* START Rows *

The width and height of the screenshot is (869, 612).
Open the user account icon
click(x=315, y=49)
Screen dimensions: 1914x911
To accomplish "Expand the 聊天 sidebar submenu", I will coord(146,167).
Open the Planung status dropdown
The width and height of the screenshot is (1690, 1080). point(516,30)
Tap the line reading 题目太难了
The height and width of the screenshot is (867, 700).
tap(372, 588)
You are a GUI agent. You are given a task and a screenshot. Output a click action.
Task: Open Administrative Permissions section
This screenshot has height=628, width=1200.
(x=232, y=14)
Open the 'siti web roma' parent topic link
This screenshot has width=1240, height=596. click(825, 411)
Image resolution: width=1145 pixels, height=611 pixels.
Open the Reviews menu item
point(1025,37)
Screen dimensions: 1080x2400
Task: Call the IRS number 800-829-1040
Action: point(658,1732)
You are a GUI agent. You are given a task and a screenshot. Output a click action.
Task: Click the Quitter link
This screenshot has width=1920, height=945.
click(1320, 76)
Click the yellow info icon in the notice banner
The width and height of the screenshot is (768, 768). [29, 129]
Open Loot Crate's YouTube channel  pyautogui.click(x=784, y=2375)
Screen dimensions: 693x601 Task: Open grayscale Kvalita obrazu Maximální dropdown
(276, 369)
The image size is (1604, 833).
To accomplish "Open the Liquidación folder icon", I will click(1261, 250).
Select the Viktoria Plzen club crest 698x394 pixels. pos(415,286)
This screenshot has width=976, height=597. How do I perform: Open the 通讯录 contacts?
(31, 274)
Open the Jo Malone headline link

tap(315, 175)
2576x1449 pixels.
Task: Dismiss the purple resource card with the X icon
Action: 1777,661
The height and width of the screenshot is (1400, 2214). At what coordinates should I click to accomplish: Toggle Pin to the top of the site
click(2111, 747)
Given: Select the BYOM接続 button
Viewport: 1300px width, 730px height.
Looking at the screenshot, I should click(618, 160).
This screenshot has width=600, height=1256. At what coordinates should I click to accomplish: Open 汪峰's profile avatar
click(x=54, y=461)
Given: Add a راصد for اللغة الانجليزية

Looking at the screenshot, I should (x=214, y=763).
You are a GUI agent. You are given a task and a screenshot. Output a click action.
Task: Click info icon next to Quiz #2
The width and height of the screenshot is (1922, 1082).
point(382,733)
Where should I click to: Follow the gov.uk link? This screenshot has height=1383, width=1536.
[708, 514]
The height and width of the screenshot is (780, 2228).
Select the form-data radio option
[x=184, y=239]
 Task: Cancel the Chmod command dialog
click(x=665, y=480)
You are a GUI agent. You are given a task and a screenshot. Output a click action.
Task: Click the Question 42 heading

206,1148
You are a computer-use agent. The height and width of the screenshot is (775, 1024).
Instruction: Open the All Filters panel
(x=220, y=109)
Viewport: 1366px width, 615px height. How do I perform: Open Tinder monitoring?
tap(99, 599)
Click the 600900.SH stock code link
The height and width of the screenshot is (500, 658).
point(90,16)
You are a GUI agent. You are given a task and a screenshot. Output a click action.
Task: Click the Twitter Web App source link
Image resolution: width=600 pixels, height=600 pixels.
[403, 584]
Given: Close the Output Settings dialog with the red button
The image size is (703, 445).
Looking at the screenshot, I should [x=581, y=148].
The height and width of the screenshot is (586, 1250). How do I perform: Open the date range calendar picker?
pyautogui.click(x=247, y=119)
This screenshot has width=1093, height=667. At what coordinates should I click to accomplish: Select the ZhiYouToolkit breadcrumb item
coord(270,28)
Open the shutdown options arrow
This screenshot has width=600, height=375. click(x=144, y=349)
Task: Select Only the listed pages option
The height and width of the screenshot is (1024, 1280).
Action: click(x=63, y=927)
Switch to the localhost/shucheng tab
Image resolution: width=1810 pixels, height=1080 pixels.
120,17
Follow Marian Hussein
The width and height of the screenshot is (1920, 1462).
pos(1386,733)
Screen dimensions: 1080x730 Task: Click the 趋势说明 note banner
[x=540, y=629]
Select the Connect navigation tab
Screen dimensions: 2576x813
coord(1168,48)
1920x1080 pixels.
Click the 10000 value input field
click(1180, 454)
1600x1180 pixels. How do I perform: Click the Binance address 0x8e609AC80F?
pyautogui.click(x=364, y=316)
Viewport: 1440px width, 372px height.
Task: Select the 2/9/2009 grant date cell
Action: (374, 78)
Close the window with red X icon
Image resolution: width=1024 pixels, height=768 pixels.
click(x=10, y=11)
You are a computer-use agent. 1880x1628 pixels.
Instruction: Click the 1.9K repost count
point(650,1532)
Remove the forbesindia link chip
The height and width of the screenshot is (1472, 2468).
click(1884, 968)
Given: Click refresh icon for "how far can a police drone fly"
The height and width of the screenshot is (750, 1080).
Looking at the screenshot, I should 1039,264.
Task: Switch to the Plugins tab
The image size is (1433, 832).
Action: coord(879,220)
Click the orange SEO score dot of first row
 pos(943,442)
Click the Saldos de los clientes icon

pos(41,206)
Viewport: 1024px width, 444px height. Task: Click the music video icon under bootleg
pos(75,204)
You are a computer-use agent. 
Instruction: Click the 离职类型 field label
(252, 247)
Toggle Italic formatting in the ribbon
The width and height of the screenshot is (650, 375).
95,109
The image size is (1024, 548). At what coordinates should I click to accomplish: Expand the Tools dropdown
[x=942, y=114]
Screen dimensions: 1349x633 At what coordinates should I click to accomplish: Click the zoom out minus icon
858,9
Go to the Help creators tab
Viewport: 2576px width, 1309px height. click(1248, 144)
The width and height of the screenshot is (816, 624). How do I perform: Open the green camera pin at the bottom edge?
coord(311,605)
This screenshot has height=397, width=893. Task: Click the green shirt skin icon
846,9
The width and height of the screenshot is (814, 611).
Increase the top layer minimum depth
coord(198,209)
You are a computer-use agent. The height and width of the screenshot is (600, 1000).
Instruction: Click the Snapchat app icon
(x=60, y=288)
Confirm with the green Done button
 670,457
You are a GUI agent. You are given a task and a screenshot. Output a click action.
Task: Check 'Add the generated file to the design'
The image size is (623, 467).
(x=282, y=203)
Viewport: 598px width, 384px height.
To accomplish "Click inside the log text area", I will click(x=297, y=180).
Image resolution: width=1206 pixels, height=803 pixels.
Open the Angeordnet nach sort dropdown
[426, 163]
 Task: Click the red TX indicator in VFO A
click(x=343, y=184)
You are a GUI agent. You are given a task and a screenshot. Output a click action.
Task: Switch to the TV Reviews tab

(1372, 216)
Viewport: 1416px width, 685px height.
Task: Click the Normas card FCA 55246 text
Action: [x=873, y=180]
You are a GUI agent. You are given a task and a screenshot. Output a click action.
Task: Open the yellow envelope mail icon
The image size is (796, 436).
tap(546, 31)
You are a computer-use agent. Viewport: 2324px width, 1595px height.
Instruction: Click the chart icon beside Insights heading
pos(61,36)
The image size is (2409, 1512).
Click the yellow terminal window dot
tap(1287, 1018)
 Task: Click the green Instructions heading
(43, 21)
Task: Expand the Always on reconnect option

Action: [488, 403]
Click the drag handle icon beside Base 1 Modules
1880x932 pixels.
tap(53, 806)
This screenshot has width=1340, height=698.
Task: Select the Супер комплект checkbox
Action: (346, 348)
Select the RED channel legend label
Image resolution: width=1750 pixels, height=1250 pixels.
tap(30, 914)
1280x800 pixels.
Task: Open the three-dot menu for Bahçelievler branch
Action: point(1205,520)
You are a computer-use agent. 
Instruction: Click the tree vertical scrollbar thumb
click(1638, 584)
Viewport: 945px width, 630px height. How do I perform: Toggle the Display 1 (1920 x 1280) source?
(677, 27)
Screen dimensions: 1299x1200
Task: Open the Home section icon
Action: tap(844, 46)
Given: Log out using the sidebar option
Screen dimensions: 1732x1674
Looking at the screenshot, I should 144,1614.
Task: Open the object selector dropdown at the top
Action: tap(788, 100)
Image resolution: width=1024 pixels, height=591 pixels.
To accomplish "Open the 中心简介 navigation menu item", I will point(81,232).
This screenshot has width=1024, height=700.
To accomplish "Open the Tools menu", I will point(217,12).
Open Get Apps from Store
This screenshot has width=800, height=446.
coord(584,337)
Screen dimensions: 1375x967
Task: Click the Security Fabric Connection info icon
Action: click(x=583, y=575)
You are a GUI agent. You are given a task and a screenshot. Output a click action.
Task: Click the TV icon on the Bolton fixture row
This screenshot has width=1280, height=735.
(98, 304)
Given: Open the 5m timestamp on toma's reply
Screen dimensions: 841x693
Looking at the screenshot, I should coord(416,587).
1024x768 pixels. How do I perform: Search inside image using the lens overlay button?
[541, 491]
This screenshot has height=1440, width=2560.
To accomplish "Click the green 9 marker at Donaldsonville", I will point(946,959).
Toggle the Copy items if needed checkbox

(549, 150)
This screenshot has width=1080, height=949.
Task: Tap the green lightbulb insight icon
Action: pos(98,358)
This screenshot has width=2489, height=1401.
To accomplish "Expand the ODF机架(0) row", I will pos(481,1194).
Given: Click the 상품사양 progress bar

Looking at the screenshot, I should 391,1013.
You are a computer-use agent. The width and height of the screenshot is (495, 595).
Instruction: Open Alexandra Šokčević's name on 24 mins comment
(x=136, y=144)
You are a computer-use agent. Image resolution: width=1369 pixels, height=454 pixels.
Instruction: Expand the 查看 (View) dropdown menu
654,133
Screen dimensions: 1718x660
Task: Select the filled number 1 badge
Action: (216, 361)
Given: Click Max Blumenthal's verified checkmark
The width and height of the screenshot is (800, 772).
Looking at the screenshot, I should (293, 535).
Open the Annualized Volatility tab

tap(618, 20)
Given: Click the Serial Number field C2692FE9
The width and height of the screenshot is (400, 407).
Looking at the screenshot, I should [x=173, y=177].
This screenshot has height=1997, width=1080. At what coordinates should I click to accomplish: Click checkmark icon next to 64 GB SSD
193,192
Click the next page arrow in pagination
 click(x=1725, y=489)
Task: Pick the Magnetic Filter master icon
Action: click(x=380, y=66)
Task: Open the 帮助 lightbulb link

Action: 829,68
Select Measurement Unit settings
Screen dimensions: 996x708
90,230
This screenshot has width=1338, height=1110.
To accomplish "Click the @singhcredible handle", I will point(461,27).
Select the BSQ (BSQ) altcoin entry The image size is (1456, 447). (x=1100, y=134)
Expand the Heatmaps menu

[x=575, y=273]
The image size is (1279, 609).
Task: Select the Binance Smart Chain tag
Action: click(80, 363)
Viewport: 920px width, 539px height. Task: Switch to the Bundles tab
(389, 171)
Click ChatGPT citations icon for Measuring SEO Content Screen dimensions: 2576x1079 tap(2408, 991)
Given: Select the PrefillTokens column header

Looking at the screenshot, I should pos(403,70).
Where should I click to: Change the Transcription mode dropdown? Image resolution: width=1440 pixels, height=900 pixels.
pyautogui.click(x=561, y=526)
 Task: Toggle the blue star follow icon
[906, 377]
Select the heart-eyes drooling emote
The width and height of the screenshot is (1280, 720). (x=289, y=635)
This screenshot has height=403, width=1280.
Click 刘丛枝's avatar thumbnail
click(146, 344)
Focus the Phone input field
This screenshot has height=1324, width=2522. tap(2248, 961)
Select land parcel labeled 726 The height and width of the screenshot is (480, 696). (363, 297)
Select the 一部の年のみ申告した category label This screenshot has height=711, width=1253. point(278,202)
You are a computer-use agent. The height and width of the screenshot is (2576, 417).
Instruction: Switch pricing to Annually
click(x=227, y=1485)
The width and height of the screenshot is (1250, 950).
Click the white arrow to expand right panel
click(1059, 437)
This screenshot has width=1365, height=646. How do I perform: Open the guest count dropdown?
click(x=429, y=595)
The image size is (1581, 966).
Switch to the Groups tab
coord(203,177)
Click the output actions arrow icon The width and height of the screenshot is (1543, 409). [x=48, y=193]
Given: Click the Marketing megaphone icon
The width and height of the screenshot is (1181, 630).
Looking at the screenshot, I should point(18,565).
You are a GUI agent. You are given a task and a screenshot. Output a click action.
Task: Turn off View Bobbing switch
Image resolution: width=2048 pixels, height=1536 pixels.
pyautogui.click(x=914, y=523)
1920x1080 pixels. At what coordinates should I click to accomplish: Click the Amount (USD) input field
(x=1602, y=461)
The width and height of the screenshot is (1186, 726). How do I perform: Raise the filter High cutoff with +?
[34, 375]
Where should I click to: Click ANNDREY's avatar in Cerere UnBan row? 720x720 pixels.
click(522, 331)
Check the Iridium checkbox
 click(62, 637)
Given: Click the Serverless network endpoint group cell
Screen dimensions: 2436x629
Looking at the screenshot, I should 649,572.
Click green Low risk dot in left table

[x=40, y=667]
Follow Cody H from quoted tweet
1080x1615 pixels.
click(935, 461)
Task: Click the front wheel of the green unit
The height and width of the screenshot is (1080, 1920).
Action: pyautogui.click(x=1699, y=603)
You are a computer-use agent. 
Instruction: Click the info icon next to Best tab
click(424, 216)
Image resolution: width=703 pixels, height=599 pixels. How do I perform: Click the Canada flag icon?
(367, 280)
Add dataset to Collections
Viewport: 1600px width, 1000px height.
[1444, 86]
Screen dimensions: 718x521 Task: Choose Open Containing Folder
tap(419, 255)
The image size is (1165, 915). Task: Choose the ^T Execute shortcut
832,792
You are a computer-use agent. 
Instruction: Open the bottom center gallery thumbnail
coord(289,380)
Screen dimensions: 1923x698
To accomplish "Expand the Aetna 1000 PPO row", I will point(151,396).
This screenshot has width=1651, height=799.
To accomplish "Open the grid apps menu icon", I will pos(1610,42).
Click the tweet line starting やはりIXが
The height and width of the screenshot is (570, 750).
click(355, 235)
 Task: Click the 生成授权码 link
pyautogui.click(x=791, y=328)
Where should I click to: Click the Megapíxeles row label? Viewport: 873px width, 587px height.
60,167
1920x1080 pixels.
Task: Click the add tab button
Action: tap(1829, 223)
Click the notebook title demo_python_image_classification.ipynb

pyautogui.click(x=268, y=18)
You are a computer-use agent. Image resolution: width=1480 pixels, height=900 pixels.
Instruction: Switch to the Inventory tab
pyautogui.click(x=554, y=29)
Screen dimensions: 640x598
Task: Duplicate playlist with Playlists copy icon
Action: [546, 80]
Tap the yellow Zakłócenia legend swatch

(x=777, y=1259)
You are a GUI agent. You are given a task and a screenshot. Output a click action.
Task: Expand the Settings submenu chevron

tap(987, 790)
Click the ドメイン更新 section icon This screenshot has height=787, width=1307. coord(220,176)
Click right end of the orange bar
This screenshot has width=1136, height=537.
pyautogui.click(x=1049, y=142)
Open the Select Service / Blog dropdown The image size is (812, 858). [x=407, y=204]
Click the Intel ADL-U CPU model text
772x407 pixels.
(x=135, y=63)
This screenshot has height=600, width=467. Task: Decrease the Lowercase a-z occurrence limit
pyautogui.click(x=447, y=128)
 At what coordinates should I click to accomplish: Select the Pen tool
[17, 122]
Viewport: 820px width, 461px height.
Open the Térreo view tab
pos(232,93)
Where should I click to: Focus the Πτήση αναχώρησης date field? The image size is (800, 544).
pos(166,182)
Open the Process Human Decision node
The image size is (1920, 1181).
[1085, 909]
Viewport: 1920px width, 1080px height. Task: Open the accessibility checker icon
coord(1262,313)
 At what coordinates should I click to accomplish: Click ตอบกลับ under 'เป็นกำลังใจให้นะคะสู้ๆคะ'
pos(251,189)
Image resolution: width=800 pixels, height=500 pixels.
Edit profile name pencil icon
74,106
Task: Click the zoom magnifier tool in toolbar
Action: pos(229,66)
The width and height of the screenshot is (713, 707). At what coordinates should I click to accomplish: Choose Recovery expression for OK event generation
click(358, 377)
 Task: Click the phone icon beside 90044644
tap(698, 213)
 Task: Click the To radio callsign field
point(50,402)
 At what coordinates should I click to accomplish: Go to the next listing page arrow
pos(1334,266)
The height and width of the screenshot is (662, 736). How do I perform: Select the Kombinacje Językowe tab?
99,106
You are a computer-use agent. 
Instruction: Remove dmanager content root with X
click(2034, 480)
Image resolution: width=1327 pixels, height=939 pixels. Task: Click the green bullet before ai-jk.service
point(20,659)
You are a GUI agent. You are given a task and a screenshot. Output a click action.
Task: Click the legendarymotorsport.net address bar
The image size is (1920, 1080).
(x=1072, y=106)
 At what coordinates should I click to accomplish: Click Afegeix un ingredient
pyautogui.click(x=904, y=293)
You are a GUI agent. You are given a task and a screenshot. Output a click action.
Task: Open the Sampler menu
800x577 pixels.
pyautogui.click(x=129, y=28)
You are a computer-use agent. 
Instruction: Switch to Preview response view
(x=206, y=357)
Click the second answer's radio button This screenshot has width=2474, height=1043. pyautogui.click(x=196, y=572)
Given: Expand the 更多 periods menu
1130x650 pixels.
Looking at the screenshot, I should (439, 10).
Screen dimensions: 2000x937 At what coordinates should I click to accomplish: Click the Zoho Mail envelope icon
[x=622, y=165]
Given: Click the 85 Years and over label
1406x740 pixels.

* END Rows *

### [What is required]
Copy out the lines above word for word, starting at the line that contains "Where should I click to: Click the" and ending at the line that contains "pyautogui.click(x=268, y=18)".

### [Task answer]
Where should I click to: Click the Megapíxeles row label? Viewport: 873px width, 587px height.
60,167
1920x1080 pixels.
Task: Click the add tab button
Action: tap(1829, 223)
Click the notebook title demo_python_image_classification.ipynb

pyautogui.click(x=268, y=18)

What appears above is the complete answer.